● Given request:
Show every line of the material below that contains the string "Action".

● Input rows:

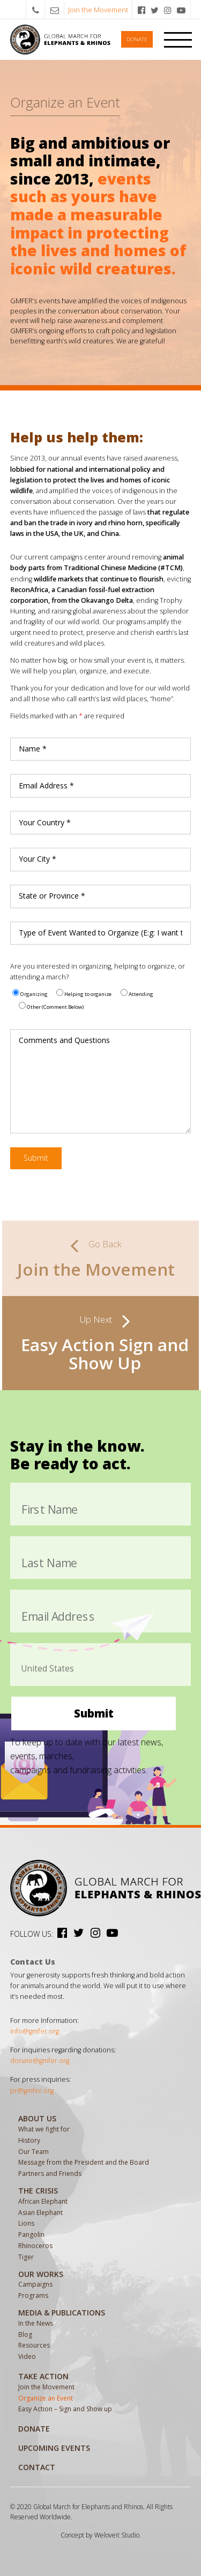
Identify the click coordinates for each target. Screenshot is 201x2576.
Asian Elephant (40, 2212)
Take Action (43, 2376)
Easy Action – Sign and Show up (65, 2408)
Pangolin (31, 2234)
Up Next (96, 1319)
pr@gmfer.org (32, 2090)
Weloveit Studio (116, 2535)
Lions (26, 2223)
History (29, 2140)
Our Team (33, 2151)
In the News (35, 2323)
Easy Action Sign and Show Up (105, 1353)
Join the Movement (98, 9)
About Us (37, 2118)
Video (27, 2356)
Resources (34, 2345)
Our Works (40, 2274)
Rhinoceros (35, 2245)
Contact (36, 2467)
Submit (36, 1158)
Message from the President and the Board (83, 2162)
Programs (33, 2295)
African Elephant (43, 2201)
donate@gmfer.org (39, 2060)
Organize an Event (45, 2398)
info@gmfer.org (34, 2031)
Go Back (105, 1244)
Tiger (26, 2256)
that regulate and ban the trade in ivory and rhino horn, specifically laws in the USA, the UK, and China (99, 523)
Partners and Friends (49, 2173)
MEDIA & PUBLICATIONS (61, 2312)
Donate (136, 39)
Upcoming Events (54, 2448)
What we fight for (44, 2129)
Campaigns (35, 2284)
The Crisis (38, 2191)
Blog (25, 2334)
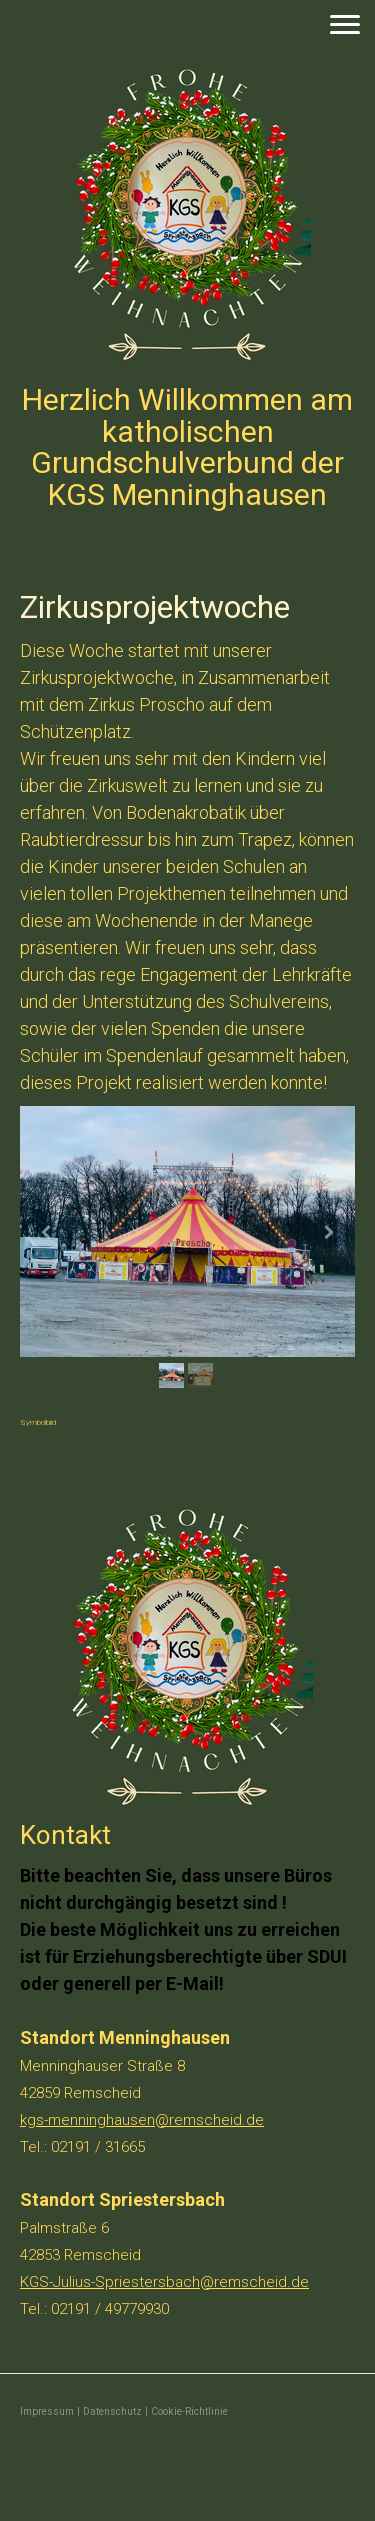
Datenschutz (112, 2411)
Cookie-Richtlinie (189, 2411)
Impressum (47, 2411)
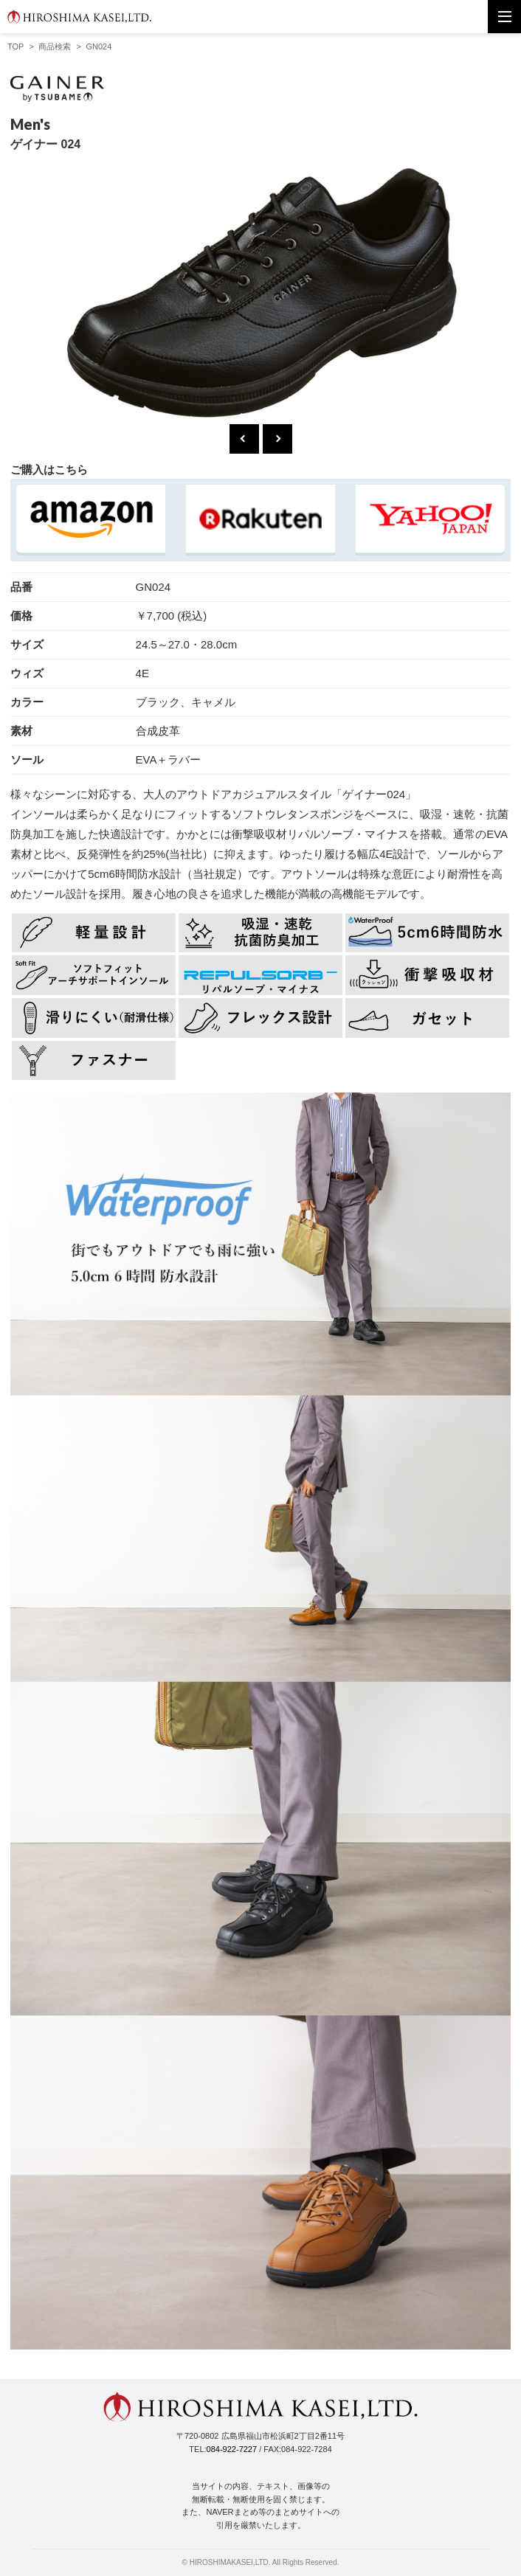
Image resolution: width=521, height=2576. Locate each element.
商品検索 (54, 46)
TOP (15, 46)
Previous (244, 439)
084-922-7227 (232, 2449)
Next (277, 439)
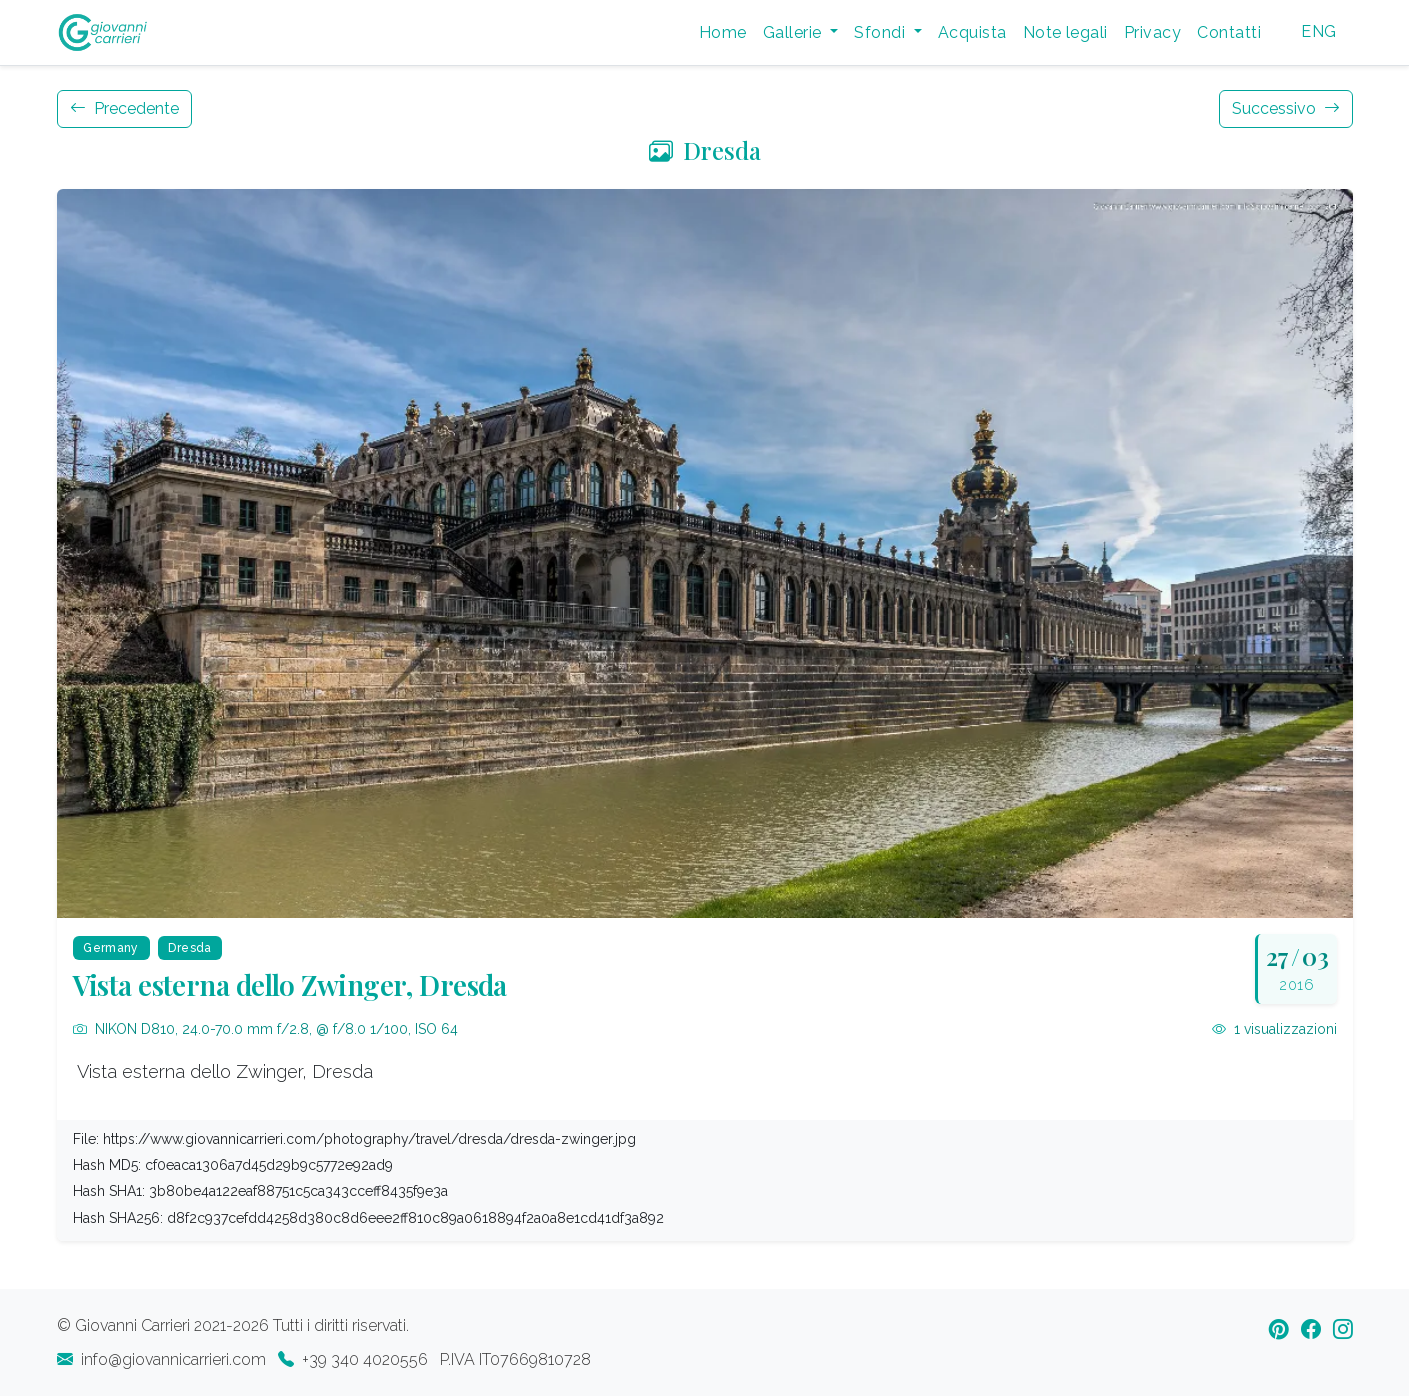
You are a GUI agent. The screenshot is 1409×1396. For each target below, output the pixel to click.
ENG (1318, 31)
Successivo (1286, 108)
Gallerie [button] (794, 32)
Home (723, 32)
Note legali (1065, 32)
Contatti (1229, 32)
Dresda (705, 150)
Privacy (1152, 32)
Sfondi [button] (881, 32)
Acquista (972, 32)
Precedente (124, 108)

● The reply:
Take Action (43, 2376)
Easy Action – Sign and Show up (65, 2408)
Easy Action Sign and Show Up (105, 1353)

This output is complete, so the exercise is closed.